Shifting population to affect seats on Capitol Hill

Republished with permission by Knowhere News

According to Census Bureau figures released Monday, some states that traditionally vote Democratic are going to lose congressional seats, and states that traditionally vote Republican will gain them.

West Virginia, Minnesota, California, Illinois, Michigan, New York, Pennsylvania, and Rhode Island are all expected to lose a congressional district. Texas is expected to gain two seats, and Arizona, Colorado, Florida, Montana, North Carolina, and Oregon are expected to each gain a congressional seat.

The figures also revealed the natural increase of the nation’s population (births minus deaths) fell below one million for the first time in decades because of fewer births and more deaths.

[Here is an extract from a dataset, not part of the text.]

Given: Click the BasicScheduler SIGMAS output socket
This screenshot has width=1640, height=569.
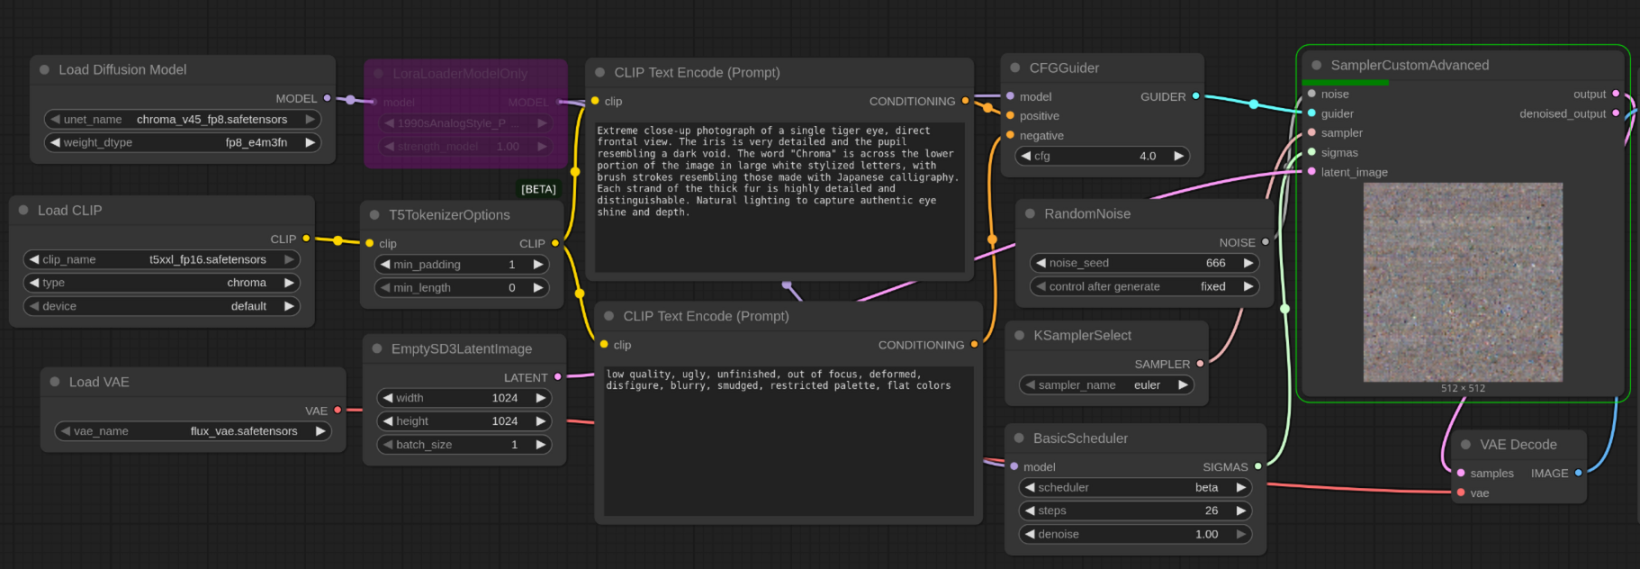Looking at the screenshot, I should [1257, 466].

“While natural increase is the biggest contributor to the U.S. population increase, it has been slowing over the last five years,” said Dr. Sandra Johnson, a demographer and statistician in the Population Division of the Census Bureau, in a statement. “Natural increase, or when the number of births is greater than the number of deaths, dropped below 1 million in 2019 for the first time in decades.”

Over the last year, the population grew at the slowest rate in a 100 years, the Brookings Institution concluded. The population was 328,239,523 in 2019, growing by only 0.5%, or 1.5 million people, between 2018 and 2019.

By December 2020, congressional districts will be doled out to the states based on their population, but details will be hammered out in 2021 by state legislatures. It is difficult to predict which political party will emerge more powerful from the reallocation of districts since the political party in the majority redraws those districts. The party controlling state legislatures will be determined during the 2020 elections.